Items from a data source:
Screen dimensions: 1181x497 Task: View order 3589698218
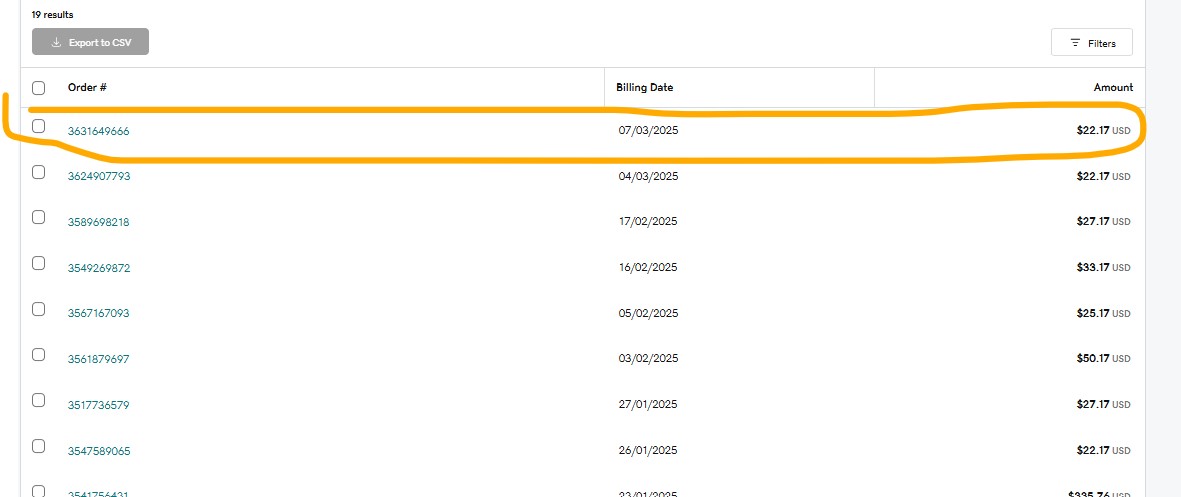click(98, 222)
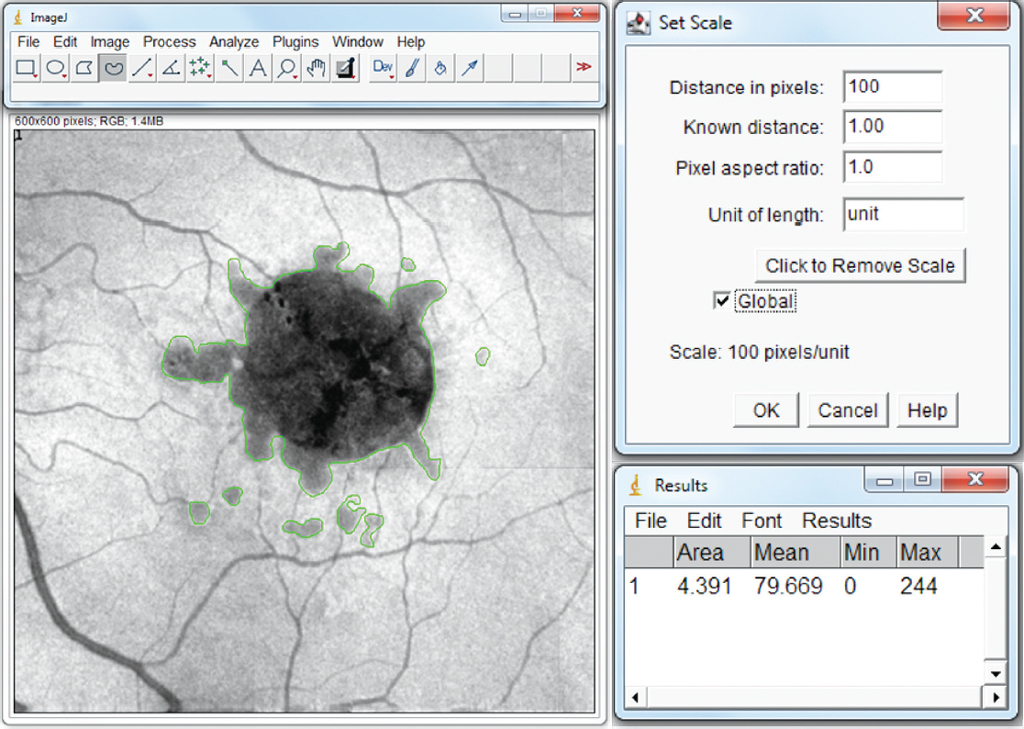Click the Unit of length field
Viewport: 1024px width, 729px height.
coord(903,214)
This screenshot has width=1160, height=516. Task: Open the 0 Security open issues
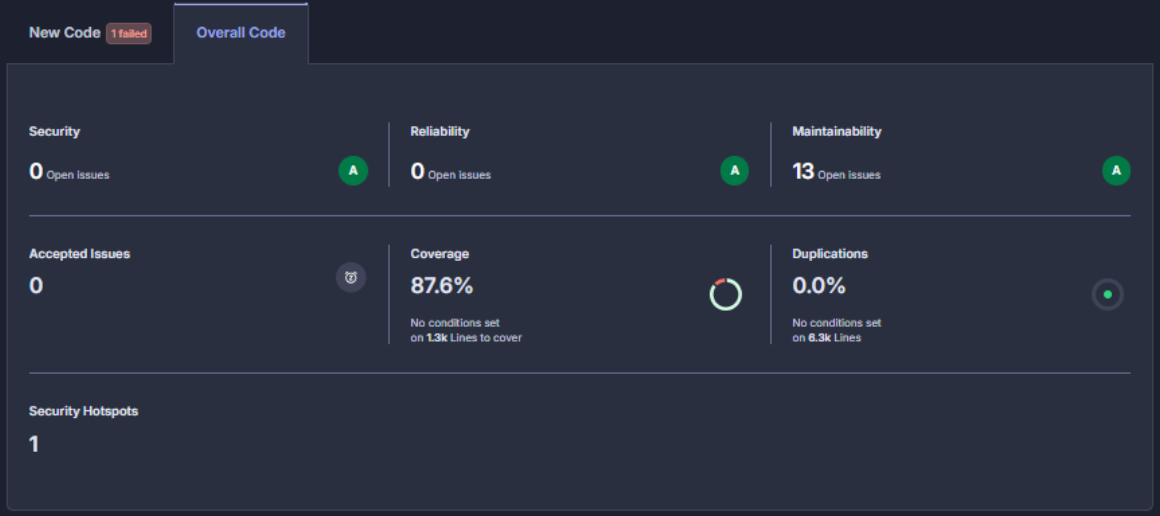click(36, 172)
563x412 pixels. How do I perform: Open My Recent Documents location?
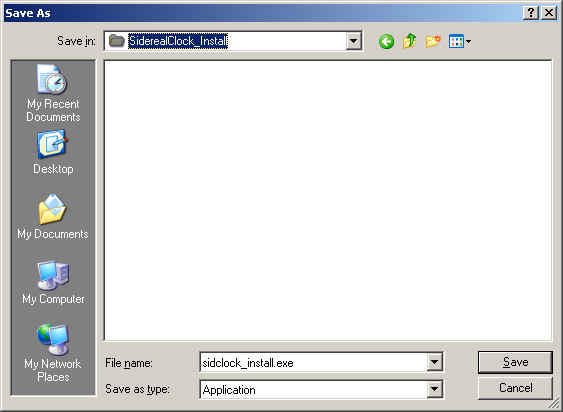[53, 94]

WHAT THE TASK ASKS:
Take the line containing "This screenshot has" and every line after it up to the end of the data, and write them out exactly, without the pictures.

TASK SOLUTION:
This screenshot has width=1160, height=516. Task: Open the 0 Security open issues
click(36, 172)
563x412 pixels. How do I perform: Open My Recent Documents location?
[53, 94]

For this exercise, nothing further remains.